À moins d’un miracle, comment peut-on creuser un tunnel de cinquante kilomètres à travers une telle masse de granit ! Le pauvre Maship était surtout inconsolable à l’idée qu’il ne reverrait plus jamais sa femme. Pourtant il se disait :

— « Puisque je n’ai d’autre moyen de la revoir qu’en creusant un long tunnel à travers cette montagne, je vais commencer dès maintenant. Celà me donnera l’illusion d’un espoir qui me rendra au moins la vie supportable. »

Il se mit donc aussitôt à piocher au beau milieu de cet immense rocher malgré les sages conseils de tous ceux qui connaissaient la crédule et innocente nature de Maship, de renoncer à sa stupide tentative. On s’apitoyait non pas tant sur son malheureux sort que sur son entêtement.

Un jour un vieillard du village exaspéré de voir ce malheureux simple s’épuiser vainement contre cet immense bloc de granit, lui dit d’un ton à la fois ironique et bourru :

— « Tu as raison ! mon ami, creuser un tunnel de cinquante kilomètres à travers une montagne de granit, c’est un jeu d’enfant ! Continue donc frappe fort ! tu y parviendras certainement en moins de cent jours ! cria-t-il tout en s’éloignant.

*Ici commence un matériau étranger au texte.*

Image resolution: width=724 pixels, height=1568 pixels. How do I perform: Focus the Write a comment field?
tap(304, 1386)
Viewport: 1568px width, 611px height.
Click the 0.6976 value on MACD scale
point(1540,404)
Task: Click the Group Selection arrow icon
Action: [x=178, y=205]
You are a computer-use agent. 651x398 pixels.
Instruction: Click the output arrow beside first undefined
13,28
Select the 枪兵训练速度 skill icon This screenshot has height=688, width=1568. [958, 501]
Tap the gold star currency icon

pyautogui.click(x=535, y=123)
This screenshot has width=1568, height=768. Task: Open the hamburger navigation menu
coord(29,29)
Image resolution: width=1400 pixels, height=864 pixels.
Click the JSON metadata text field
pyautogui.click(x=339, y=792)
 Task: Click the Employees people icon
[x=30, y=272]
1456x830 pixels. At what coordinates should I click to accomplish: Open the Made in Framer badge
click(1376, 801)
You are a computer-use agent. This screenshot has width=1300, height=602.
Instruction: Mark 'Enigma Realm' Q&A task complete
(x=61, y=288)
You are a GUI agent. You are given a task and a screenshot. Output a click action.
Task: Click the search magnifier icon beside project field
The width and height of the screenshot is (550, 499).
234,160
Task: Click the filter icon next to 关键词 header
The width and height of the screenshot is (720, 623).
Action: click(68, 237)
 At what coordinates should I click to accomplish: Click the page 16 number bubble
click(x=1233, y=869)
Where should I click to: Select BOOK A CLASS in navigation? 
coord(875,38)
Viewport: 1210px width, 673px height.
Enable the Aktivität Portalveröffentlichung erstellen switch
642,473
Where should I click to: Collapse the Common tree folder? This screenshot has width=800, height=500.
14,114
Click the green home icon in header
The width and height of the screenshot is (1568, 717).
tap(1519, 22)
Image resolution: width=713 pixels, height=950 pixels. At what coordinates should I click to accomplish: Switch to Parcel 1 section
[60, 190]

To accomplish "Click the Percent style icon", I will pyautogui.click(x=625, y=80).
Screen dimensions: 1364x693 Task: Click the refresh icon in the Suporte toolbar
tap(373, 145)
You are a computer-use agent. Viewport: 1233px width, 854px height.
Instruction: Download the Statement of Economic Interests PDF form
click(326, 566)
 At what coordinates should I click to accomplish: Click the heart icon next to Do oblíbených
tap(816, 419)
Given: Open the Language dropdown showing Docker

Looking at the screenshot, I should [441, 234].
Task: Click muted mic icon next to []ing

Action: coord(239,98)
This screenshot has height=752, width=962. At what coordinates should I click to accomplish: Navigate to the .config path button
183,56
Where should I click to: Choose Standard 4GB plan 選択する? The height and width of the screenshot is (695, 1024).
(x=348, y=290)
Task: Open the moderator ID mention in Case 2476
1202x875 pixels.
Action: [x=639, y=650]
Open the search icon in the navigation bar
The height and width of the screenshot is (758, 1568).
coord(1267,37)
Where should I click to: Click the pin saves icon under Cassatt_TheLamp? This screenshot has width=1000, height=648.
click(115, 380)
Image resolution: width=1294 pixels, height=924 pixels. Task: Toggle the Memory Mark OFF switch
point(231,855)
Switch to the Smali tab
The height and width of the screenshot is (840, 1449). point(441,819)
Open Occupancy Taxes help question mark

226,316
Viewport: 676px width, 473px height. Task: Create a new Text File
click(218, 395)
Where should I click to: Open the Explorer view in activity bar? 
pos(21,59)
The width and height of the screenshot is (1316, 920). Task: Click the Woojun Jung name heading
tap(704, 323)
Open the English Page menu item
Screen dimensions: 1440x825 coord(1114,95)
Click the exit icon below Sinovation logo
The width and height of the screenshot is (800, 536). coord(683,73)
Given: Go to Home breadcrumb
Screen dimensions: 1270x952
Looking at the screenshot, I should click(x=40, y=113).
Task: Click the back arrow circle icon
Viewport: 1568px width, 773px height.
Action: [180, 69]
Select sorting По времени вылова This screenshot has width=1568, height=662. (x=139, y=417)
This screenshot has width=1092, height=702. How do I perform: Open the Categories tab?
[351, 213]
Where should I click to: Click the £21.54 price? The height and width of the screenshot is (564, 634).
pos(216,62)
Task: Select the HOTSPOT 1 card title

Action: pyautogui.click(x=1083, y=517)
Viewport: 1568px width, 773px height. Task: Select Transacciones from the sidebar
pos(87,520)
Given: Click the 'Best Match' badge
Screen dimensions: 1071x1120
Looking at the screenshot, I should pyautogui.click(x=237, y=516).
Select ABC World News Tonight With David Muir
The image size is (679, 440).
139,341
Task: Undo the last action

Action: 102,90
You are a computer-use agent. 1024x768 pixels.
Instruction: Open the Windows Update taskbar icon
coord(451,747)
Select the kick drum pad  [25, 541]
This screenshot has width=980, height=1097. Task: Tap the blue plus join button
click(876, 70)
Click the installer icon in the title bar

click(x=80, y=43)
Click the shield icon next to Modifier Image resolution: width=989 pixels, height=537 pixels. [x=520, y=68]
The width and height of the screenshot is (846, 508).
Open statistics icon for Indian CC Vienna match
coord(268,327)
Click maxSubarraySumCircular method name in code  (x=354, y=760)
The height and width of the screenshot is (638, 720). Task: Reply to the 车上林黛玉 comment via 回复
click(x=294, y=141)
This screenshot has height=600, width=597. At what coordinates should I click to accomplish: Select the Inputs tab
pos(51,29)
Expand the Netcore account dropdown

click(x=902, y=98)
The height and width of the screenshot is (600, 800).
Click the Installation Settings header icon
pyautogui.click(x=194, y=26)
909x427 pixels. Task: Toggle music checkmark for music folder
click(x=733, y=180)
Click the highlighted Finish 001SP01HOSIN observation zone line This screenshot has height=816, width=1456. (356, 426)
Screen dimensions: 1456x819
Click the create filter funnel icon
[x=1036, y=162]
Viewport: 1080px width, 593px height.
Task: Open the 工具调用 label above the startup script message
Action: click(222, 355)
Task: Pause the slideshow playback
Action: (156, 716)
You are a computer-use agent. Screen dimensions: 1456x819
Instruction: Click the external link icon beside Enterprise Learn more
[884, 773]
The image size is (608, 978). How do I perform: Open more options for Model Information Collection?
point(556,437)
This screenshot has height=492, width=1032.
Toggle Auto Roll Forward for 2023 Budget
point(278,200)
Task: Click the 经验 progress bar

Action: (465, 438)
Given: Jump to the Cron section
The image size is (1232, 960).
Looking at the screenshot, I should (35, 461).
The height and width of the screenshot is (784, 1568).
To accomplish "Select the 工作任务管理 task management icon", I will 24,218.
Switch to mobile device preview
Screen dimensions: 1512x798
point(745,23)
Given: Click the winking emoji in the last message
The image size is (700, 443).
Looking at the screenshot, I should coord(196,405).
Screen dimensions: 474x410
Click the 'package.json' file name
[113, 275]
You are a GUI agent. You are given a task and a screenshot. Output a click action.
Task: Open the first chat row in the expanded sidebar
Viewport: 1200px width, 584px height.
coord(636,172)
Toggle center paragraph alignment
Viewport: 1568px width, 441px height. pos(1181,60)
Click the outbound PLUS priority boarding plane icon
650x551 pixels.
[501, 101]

Vraiment, en moins de cent jours ? » s’écria soudain le pauvre Maship les yeux illuminés de joie. Il redoubla, dès ce moment, les coups de pioches en allongeant tous les jours la journée du travail. Les cent jours touchaient à leur fin sans que l’idiot de Maship eut pu creuser un mètre de profondeur dans ce bloc de granit. Il en était d’ailleurs fort déçu. Le centième jour, il commença à désespérer. Cependant il se mit à creuser, ce jour là dès très bonne heure. Mais ses bras n’avaient plus l’énergie des jours précédents. Un moment donné il fut à la fois tellement énervé et désespéré qu’il souleva en l’air son immense pioche et piqua de toute sa force dans le granit qu’il creusait ! Il y piqua si fort que le bout de sa pioche se brisa. Mais ce fut un coup miraculeux, car juste à ce moment un énorme bloc de granit se détacha du rocher y faisant ainsi un large et profond trou. C’était un véritable tunnel ! Maship plus émerveillé que surpris, y pénétra précipitamment et marcha tout au fond de cette voie souterraine. Au bout d’une longue course, il sortit, ô bonté infinie du Juste Ciel ! dans le jardin même du Seigneur ravisseur. Là il trouva sa femme prosternée à l’ombre d’un vieux chêne, priant Dieu pour revoir son mari Maship. Celui-ci l’enlaça dans ses bras et s’enfuit par le trou du tunnel tout en criant de toute sa force :

— « Oh ! monstre ingrat, j’emmène ma femme par le tunnel ! »

Les gardes et les domestiques du Seigneur surpris s’enfoncèrent eux-aussi dans le tunnel à la poursuite du fuyant. Mais le tunnel s’écroula ensevelissant ainsi les méchants pourchasseurs. Le Seigneur très irrité se mit aussitôt à la tête d’une petite armée de cavalerie qui vint se poster à l’entrée du tunnel, en attendant la sortie du couple Maship. À la grande exaspération du Seigneur ravisseur, le couple Maship ne sortit pas pendant plusieurs jours. C’est alors que le méchant seigneur ordonna qu’on allumât un grand feu à l’entrée du tunnel, croyant obliger ainsi les Maship à sortir. Mais soudain à la surprise générale un flot énorme jaillit de l’entrée du tunnel et l’eau envahit si brusquement les alentours que les gens du Seigneur et le seigneur lui-même y furent tous noyés.